I beg to differ with Dr. Culbert on this point.  After reading Get Rid of the Performance Review, I collected additional research, prepared a business case and presented a proposal for replacing my bank’s performance review process to the executive team.  I urgently wanted to eliminate the process step of assigning a numerical rating to summarize an employee’s performance.

I, too, have always believed that placing a numerical rating (or ranking) on an employee as part of the performance process is highly subjective and detrimental to teamwork.

After a brief moment of C-Suite jubilation at the bank, fear set in.   The executives worried about how they would explain base pay decisions to employees, how regulators would react to a such change in the performance management process, how bottom performers would be managed, and a whole host of other possible corporate calamities.  I watched as the executive team talked themselves out of changing the status quo.

Fear of change and the unknown is holding us back. And the biggest fear is how a change in the performance review process – specifically eliminating performance ratings – will impact compensation decisions.

The good news is that viable alternatives are being developed. Several major companies, including Adobe, Expedia, Juniper Networks, New York Life, Motorola and Kelly Services, have re-engineered their performance management processes, eliminated ratings and experienced improved business results.

Best practices reported by the trailblazing companies include:

  • Focus performance conversations between managers and employees on coaching and development for improved results;
  • Train managers in performance feedback;
  • Delink compensation decisions from performance and coaching discussions. Consider market and skill-based compensation determinations;
  • Simplify the process and forms to reduce administrative burden on managers.

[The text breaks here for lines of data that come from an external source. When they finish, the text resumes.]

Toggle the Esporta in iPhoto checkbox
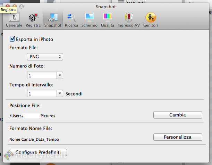The height and width of the screenshot is (165, 212). (13, 39)
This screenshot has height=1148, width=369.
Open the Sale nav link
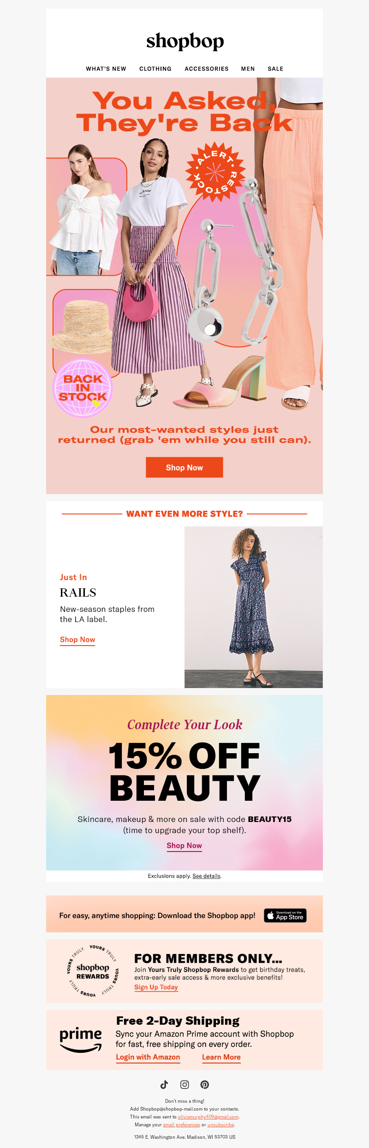click(275, 69)
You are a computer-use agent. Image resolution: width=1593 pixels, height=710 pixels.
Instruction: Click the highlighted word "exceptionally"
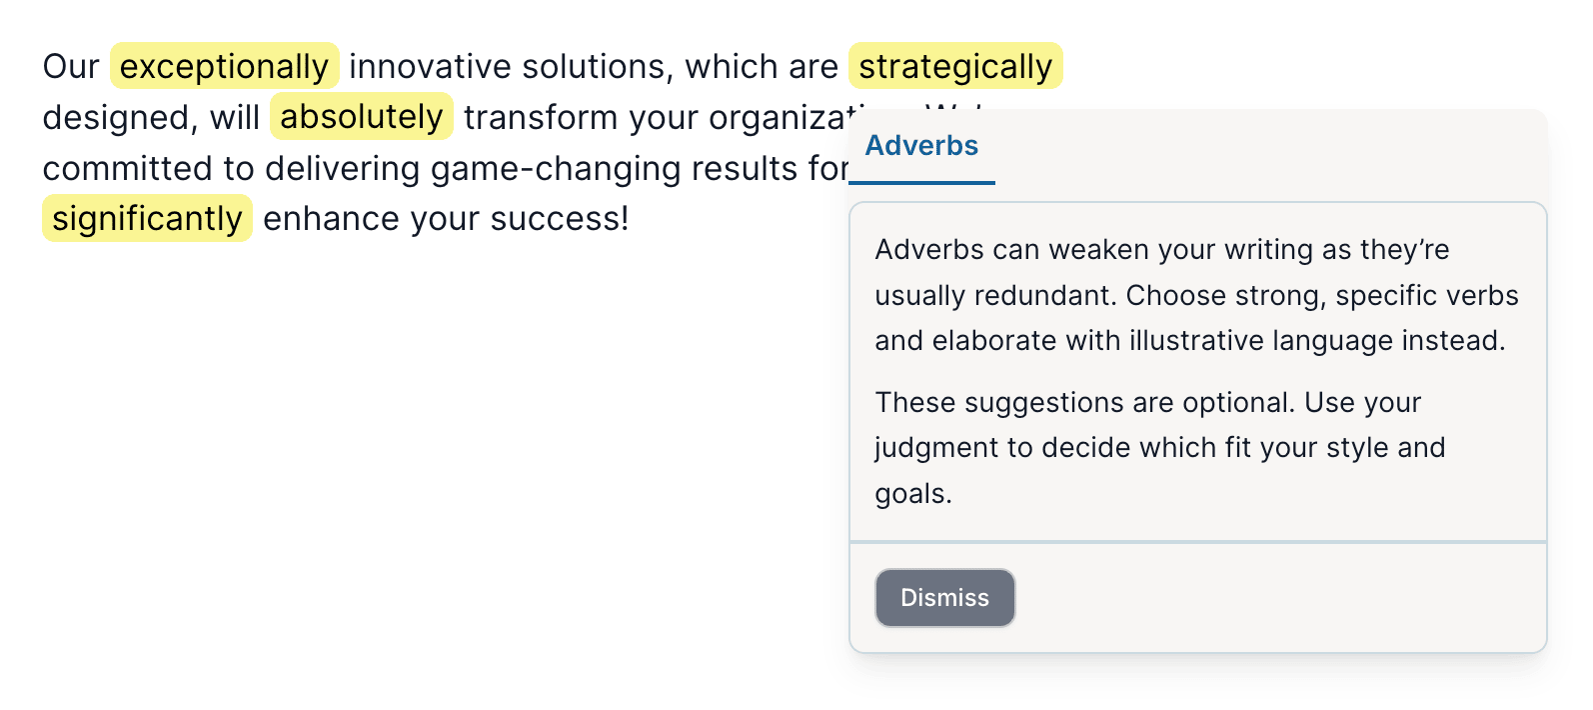224,66
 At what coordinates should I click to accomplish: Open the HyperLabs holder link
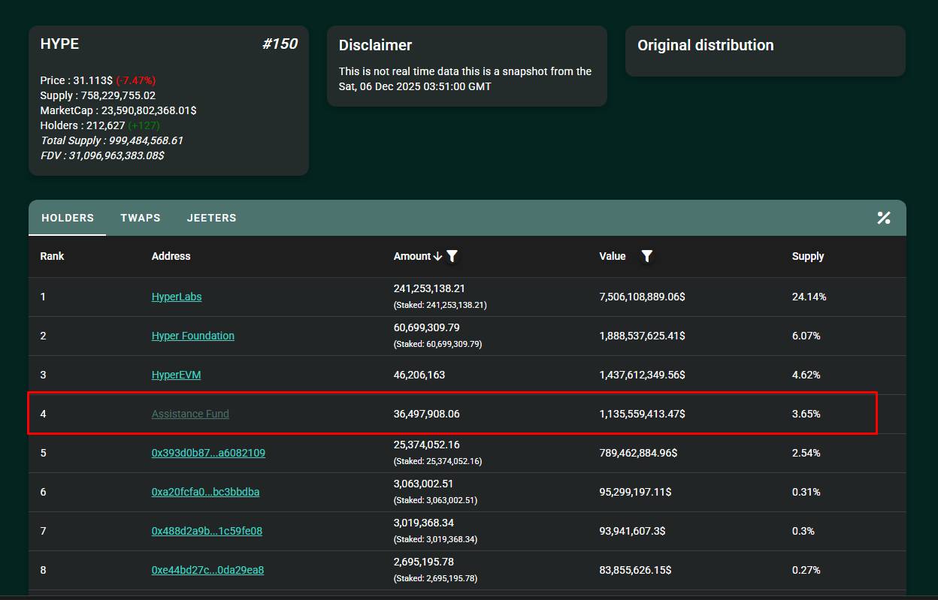[177, 297]
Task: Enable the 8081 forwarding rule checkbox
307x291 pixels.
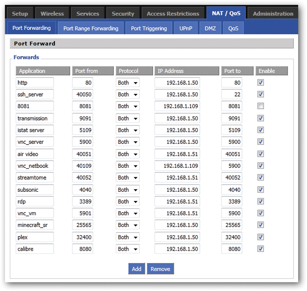Action: click(260, 106)
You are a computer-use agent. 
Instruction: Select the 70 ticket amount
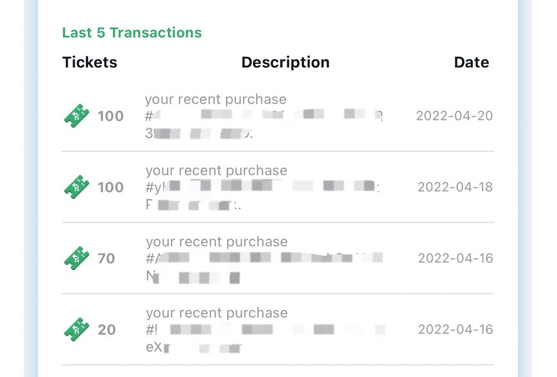point(107,258)
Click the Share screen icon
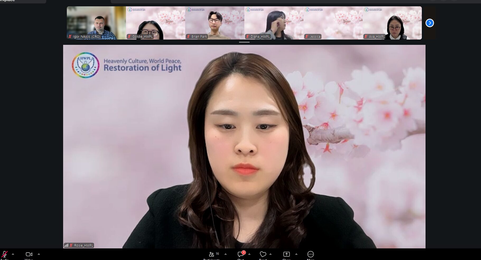Image resolution: width=481 pixels, height=260 pixels. (x=286, y=254)
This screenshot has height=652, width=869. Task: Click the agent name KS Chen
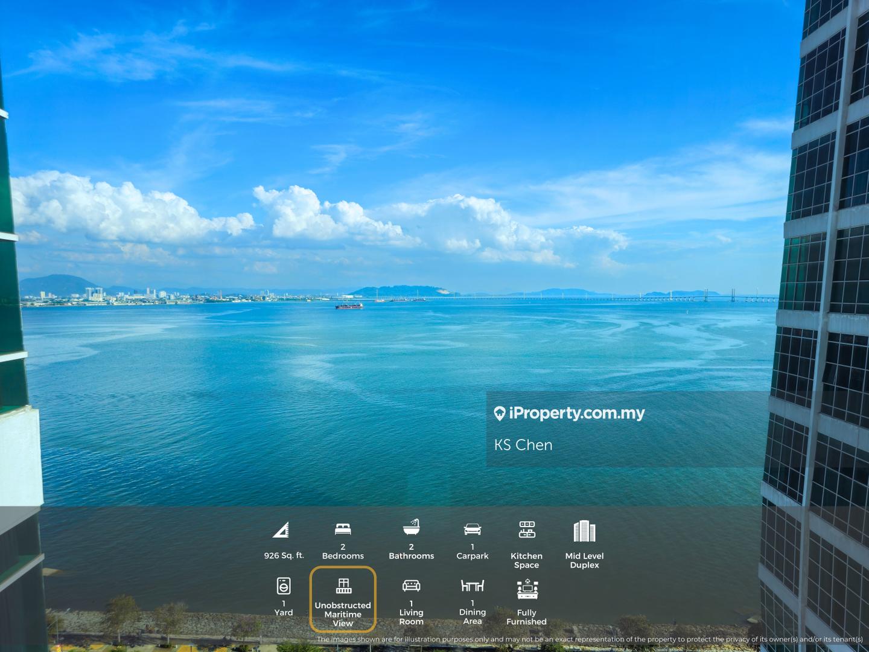click(x=523, y=445)
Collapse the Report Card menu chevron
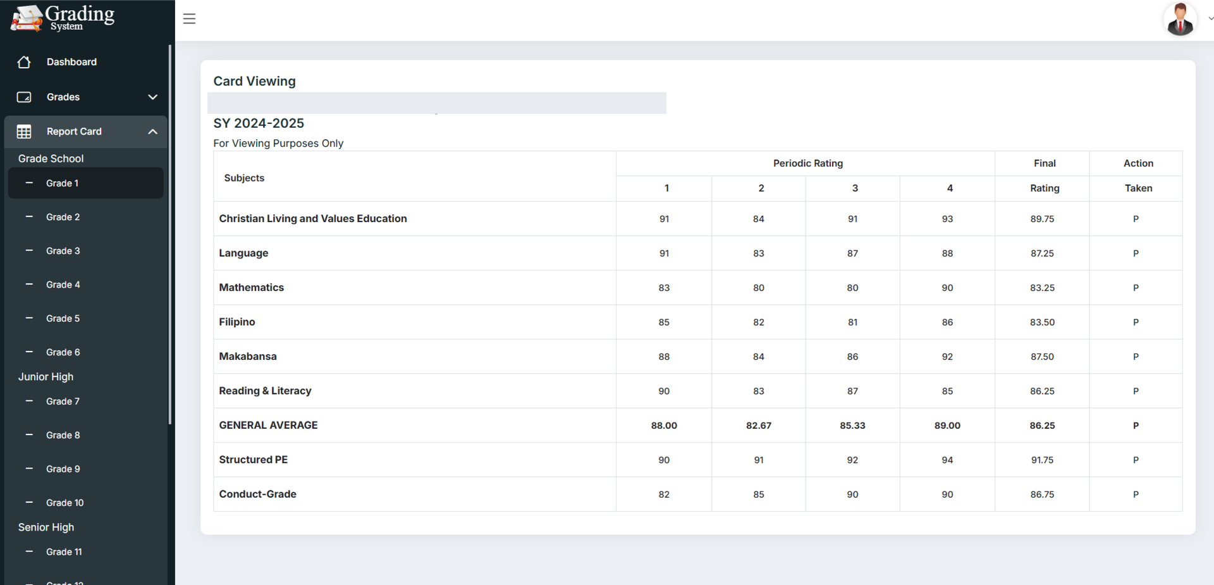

Financial AdvisorCompanies that have successfully re-engineered their performance review processes retain the most productive components of performance management:  a focus on coaching, development and frequent feedback conversations with employees.

HR’s role in performance management is not that of administrator of a broken and ineffective process. HR professionals are in the best possible position to lead a process improvement revolution.   There are ways to develop people and improve workforce performance without the negative effects of traditional performance review processes.

It is HR’s role to evaluate the current process, build a business case and lead the change to a better way for their business and employees.

Note:  A version of this article was originally posted on Blogging4Jobs on March 16, 2015.